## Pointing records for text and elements
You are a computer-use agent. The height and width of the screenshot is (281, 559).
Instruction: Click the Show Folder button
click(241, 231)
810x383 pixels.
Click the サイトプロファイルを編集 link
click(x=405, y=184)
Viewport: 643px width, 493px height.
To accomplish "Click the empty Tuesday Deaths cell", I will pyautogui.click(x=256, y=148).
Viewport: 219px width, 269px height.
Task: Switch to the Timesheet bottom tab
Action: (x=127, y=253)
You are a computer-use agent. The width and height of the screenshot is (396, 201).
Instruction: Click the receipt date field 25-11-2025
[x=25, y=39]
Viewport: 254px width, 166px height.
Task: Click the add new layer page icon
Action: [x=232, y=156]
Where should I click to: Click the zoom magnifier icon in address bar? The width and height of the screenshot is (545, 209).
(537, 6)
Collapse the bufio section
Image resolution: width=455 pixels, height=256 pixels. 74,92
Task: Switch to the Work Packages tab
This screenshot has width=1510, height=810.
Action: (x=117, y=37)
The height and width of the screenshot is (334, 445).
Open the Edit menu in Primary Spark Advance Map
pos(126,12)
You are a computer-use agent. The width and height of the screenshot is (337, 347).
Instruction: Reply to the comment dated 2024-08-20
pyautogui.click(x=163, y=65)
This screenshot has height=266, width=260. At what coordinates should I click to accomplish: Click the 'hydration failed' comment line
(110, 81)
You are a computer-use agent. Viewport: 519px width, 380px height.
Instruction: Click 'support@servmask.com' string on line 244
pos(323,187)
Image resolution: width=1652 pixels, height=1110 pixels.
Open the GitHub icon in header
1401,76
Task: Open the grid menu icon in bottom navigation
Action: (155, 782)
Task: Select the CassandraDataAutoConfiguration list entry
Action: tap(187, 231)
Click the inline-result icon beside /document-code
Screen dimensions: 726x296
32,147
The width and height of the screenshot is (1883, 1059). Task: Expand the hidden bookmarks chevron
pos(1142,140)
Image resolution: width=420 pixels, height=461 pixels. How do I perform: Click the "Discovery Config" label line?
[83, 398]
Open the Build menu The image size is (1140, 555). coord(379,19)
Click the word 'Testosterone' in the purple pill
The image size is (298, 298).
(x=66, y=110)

## Instruction
Could you swap each "Instruction:" in the records for "Command:" and give all the lines again with nothing else changed?

## Solution to this problem
You are a computer-use agent. The height and width of the screenshot is (281, 559).
Command: Click the Show Folder button
click(241, 231)
810x383 pixels.
Click the サイトプロファイルを編集 link
click(x=405, y=184)
Viewport: 643px width, 493px height.
To accomplish "Click the empty Tuesday Deaths cell", I will pyautogui.click(x=256, y=148).
Viewport: 219px width, 269px height.
Task: Switch to the Timesheet bottom tab
Action: (x=127, y=253)
You are a computer-use agent. The width and height of the screenshot is (396, 201).
Command: Click the receipt date field 25-11-2025
[x=25, y=39]
Viewport: 254px width, 166px height.
Task: Click the add new layer page icon
Action: [x=232, y=156]
Where should I click to: Click the zoom magnifier icon in address bar? The width and height of the screenshot is (545, 209).
(537, 6)
Collapse the bufio section
Image resolution: width=455 pixels, height=256 pixels. 74,92
Task: Switch to the Work Packages tab
This screenshot has width=1510, height=810.
Action: (x=117, y=37)
The height and width of the screenshot is (334, 445).
Open the Edit menu in Primary Spark Advance Map
pos(126,12)
You are a computer-use agent. The width and height of the screenshot is (337, 347).
Command: Reply to the comment dated 2024-08-20
pyautogui.click(x=163, y=65)
This screenshot has height=266, width=260. At what coordinates should I click to accomplish: Click the 'hydration failed' comment line
(110, 81)
You are a computer-use agent. Viewport: 519px width, 380px height.
Command: Click 'support@servmask.com' string on line 244
pos(323,187)
Image resolution: width=1652 pixels, height=1110 pixels.
Open the GitHub icon in header
1401,76
Task: Open the grid menu icon in bottom navigation
Action: (155, 782)
Task: Select the CassandraDataAutoConfiguration list entry
Action: tap(187, 231)
Click the inline-result icon beside /document-code
Screen dimensions: 726x296
32,147
The width and height of the screenshot is (1883, 1059). Task: Expand the hidden bookmarks chevron
pos(1142,140)
Image resolution: width=420 pixels, height=461 pixels. How do I perform: Click the "Discovery Config" label line?
[83, 398]
Open the Build menu The image size is (1140, 555). coord(379,19)
Click the word 'Testosterone' in the purple pill
The image size is (298, 298).
(x=66, y=110)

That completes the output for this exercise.